Ao consumidor é dada a garantia de receber o que pagou com as demais cominações legais decorrentes do descumprimento contratual, mas ao fornecedor, dada a responsabilidade que possui perante os demais adquirentes é lícito salvaguardar o imóvel construído ou em fase de construção como garantia de cumprimento da obrigação, dada a função social do contrato que tem a cumprir.
É que a função social do contrato emerge, como já dito, de princípios constitucionais, entre os quais o da dignidade da pessoa humana (artigo 1º, III da Constituição Federal*), o mútuo habitacional cumpre com a referida função social, quando concretiza direitos fundamentais que perfazem a dignidade do indivíduo, entre os quais pode-se suscitar o direito à habitação, que, no caso, deve ser garantido a toda a coletividade aderente, sendo imperiosa a manutenção da cláusula analisada em detrimento do bem social.

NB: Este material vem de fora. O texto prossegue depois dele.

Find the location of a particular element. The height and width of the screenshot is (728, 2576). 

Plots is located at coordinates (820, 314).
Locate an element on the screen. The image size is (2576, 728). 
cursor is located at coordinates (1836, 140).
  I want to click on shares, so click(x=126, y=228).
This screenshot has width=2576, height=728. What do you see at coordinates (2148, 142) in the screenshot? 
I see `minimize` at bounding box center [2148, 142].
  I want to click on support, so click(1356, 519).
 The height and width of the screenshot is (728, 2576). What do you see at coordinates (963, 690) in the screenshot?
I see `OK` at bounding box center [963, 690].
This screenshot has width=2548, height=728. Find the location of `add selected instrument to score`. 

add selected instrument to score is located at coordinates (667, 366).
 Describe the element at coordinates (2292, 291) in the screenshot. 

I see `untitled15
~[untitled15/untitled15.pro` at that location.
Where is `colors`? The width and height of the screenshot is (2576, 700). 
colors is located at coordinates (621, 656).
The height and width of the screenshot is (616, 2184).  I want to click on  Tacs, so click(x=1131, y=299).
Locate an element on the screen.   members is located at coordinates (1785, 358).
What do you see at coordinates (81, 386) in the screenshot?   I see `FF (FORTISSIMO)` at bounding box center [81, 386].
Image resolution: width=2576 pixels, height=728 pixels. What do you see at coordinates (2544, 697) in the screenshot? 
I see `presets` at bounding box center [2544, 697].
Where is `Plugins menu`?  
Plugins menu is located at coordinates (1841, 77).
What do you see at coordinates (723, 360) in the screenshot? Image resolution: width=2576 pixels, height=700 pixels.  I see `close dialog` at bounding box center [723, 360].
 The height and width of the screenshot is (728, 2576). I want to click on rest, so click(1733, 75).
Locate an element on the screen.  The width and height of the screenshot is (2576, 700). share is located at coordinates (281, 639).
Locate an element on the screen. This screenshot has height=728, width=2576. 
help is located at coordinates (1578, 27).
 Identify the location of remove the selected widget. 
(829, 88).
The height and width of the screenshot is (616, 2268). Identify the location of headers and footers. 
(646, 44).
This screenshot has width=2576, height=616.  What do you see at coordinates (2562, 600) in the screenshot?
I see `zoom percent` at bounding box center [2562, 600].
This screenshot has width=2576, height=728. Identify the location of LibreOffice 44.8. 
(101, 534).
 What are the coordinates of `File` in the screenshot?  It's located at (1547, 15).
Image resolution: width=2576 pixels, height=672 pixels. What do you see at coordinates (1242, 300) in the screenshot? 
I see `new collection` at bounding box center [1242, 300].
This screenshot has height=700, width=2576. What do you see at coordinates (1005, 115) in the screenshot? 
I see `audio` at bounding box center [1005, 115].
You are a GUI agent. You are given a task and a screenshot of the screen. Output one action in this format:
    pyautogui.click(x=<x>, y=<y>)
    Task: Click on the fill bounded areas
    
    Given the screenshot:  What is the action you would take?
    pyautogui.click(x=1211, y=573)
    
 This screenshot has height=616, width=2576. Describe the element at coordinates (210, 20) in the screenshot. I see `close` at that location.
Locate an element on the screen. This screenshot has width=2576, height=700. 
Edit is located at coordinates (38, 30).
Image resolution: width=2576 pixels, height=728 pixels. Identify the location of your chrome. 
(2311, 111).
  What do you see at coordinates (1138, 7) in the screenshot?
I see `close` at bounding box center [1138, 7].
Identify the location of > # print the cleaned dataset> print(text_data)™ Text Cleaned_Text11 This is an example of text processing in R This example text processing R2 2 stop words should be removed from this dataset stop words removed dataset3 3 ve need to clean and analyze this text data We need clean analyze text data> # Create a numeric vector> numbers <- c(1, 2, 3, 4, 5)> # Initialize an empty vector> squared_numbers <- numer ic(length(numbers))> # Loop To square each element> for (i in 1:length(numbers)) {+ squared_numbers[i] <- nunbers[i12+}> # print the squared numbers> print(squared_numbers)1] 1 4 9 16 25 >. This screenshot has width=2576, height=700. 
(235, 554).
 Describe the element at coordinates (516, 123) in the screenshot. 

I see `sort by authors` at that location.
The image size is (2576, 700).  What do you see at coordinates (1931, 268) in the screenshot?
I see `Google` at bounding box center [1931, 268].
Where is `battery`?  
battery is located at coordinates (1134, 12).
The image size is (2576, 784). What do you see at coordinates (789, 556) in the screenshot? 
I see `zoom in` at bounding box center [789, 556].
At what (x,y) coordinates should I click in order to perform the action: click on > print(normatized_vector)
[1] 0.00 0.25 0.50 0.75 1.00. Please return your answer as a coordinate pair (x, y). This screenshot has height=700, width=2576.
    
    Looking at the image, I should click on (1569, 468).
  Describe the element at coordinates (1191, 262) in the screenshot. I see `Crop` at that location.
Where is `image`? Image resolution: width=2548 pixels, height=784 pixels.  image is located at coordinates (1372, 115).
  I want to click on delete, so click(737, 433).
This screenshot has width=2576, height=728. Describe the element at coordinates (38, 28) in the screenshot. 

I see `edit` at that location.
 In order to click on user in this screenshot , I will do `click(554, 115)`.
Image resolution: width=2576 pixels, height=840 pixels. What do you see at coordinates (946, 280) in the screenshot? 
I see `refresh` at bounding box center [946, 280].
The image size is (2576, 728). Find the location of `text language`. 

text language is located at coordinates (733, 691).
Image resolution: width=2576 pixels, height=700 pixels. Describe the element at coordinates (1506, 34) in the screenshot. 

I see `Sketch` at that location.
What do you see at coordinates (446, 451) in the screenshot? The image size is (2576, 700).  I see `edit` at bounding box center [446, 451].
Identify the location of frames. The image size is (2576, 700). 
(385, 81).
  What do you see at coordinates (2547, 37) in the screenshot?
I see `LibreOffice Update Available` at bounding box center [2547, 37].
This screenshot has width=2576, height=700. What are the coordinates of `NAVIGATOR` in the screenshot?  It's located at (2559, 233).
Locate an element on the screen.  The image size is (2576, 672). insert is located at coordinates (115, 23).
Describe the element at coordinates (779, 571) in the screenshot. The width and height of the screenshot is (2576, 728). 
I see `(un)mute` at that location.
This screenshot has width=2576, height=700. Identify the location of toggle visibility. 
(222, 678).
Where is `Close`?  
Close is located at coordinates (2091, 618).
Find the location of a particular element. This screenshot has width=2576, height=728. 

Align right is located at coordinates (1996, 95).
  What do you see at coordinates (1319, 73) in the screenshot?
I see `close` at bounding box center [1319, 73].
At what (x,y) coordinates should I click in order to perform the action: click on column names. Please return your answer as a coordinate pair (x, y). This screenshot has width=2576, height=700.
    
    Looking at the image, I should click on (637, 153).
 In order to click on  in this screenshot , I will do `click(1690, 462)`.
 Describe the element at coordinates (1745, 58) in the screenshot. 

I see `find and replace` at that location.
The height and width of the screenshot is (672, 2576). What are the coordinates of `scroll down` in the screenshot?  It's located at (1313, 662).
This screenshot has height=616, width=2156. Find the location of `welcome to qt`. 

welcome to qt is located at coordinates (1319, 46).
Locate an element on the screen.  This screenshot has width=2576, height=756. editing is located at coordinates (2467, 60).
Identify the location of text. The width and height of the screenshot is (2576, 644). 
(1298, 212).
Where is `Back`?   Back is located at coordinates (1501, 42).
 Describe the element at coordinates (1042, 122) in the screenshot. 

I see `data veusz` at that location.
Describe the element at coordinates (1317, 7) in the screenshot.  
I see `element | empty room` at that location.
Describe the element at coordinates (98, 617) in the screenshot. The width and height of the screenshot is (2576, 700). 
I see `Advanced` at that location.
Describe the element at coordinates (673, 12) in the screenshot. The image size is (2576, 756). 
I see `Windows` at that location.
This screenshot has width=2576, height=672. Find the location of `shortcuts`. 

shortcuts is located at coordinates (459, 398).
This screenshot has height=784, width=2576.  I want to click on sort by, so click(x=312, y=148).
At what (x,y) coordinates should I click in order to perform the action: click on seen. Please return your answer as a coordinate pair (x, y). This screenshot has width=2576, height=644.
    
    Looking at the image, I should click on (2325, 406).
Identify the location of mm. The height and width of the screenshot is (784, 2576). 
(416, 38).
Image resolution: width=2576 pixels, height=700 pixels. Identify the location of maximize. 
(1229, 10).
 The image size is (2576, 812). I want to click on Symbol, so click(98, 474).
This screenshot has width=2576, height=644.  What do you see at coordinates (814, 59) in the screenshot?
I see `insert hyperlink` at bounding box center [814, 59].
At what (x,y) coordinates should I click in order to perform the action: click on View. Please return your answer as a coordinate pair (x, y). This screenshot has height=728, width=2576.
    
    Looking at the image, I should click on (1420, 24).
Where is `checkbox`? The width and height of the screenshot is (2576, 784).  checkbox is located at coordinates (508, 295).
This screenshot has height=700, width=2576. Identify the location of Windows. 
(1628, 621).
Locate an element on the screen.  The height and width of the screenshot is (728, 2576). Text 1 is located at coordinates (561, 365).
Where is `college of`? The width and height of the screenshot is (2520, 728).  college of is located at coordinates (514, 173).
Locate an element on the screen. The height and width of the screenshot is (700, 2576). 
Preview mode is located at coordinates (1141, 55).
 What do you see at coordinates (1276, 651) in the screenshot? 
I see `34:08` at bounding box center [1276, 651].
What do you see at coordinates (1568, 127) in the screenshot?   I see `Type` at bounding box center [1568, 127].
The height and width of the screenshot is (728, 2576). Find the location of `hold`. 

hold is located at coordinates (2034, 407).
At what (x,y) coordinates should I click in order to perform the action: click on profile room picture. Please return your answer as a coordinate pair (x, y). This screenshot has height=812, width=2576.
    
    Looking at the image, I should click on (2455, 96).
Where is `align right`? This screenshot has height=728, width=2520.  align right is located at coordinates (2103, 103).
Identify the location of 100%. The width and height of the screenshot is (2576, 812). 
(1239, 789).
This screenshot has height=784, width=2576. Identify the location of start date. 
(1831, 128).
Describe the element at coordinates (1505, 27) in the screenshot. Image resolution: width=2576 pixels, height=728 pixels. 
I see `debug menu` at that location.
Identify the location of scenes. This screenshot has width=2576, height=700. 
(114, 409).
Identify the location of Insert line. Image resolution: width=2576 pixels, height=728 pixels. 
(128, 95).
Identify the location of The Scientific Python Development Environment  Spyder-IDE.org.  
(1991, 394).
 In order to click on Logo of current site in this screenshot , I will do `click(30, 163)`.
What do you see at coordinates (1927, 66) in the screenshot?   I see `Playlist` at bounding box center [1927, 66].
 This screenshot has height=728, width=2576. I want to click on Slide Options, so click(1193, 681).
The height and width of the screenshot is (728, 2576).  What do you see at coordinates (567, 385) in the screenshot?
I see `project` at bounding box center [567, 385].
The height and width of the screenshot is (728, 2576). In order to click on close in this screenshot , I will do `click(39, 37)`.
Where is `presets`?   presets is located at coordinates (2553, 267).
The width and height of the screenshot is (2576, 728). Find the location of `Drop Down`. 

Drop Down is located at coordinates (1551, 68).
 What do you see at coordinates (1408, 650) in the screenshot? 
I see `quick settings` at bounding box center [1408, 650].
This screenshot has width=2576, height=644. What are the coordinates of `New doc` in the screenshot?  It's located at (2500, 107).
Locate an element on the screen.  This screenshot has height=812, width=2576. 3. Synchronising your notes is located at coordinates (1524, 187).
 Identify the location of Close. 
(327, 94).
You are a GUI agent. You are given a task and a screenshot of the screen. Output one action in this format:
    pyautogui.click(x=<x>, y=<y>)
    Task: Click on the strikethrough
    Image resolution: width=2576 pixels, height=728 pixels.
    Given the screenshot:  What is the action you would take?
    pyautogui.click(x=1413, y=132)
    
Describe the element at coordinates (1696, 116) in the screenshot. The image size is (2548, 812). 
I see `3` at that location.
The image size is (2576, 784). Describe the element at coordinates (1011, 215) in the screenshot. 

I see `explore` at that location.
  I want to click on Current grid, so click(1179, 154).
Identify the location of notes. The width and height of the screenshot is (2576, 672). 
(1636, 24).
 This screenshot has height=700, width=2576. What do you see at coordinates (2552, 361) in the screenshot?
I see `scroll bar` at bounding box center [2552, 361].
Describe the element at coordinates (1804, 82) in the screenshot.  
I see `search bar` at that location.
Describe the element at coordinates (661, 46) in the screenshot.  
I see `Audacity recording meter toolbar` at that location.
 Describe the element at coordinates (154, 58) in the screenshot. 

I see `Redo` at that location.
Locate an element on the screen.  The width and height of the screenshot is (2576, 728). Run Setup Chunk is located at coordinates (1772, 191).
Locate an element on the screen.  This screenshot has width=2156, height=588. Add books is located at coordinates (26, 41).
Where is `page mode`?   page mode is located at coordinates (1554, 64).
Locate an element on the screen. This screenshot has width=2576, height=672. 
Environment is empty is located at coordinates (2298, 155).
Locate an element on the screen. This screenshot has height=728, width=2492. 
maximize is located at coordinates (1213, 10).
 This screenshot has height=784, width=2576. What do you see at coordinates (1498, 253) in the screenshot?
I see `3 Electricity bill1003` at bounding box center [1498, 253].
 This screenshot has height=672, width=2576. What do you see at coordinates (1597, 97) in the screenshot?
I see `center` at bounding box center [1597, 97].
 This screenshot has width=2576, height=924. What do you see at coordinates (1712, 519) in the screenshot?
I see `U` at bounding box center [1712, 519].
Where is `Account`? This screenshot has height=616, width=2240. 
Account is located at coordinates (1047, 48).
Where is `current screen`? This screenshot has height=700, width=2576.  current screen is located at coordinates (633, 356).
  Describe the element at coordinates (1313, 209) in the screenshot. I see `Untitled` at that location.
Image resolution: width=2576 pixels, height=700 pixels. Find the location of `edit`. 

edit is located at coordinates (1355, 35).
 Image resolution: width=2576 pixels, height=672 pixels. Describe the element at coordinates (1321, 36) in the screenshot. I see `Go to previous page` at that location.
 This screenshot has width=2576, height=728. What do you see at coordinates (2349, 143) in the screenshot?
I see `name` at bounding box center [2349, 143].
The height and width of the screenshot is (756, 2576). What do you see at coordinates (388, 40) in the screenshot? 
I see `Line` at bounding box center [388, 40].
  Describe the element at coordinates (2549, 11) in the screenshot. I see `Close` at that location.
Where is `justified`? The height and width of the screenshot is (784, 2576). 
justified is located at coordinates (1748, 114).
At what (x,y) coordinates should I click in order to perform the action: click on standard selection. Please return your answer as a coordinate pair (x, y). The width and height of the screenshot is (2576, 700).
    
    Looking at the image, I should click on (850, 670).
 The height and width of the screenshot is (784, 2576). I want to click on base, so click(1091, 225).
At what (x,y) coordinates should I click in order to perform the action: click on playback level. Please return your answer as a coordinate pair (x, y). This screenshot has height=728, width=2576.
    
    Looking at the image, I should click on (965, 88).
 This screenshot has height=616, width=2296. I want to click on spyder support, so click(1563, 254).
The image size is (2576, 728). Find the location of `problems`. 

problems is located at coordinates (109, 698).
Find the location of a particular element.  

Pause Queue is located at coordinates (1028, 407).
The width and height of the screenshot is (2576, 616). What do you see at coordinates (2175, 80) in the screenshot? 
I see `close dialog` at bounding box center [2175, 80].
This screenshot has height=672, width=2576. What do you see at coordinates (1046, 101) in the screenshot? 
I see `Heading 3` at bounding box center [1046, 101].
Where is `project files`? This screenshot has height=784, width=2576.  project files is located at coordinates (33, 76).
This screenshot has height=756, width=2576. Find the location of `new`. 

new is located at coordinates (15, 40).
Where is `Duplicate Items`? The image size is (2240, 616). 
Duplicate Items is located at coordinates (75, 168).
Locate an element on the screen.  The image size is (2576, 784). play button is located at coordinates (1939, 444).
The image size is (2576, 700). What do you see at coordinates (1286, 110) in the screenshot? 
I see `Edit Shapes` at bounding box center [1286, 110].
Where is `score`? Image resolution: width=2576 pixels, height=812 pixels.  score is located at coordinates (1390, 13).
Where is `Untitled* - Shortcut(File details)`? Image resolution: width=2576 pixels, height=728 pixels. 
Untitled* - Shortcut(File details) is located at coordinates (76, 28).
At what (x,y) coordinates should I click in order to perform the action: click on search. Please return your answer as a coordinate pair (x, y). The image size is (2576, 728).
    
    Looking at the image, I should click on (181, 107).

Além do mais, a garantia hipotecária não causa nenhum prejuízo ao consumidor-adquirente, tendo em vista que pelas suas próprias características o devedor continua na posse do imóvel hipotecado, de modo que se houver a alienação do bem gravado, o ônus é transferido para o terceiro; em contrapartida, não havendo alienação, o consumidor não lhe sofre os efeitos.
Ante o exposto e por motivos semelhantes, razão não há para exclusão do parágrafo segundo da comentada cláusula vigésima, que dispõe sobre o não alcance da impenhorabilidade do imóvel como bem de família, pois referido dispositivo pode ser interpretado até mesmo como de caráter informativo ao consumidor que não detenha conhecimentos técnicos que lhe permita discernir os efeitos da garantia hipotecária que paira sobre o imóvel, em que pese saber ele (consumidor) que não é proprietário do imóvel se não houver pago o preço integral.
Citado dispositivo não prejudica o consumidor, pelo contrário soma informações, portanto, deve ser mantido.
cláusula vigésima primeira
O COMPRADOR não poderá intervir, direta ou indiretamente no andamento normal da obra, quer mantendo entendimento com seu encarregado, ou operários, que permanecem no local, sem autorização da VENDEDORA,igualmente, não poderá introduzir à obra, operários ou material, antes da efetiva entrega das chaves.CLÁUSULA VIGÉSIMA PRIMEIRA:
Ante referida estipulação contratual não se pode pretender haja ausência de dispositivo que ressalve ao comprador o direito de fiscalização do andamento das obras, pois há a possibilidade, desde que autorizado pela vendedora, e a justificativa para a condição autorizatória é a segurança dos próprios adquirentes, pois todos os riscos do empreendimento são assumidos pelo fornecedor na construção, sendo justo que lhe seja permitida a verificação das melhores e mais seguras condições para visitação do empreendimento.
Como é sabido numa construção diversos são os riscos à integridade física das pessoas, tanto que há normas de segurança a serem seguidas pelos operários das obras, de modo que a condição, no modo como está lançada é plenamente válida e assegura a saúde física do próprio consumidor adquirente.
Por obvio não pode é ser o adquirente tolhido de seu direito de acompanhar o andamento das obras com o objetivo de fiscalizar o regular cumprimento dos prazos que lhe foram estipulados pelo fornecedor; a autorização obrigatoriamente deve ser concedida, mas nos dias e horários estipulados pelo incorporador, devidamente comunicado ao consumidor.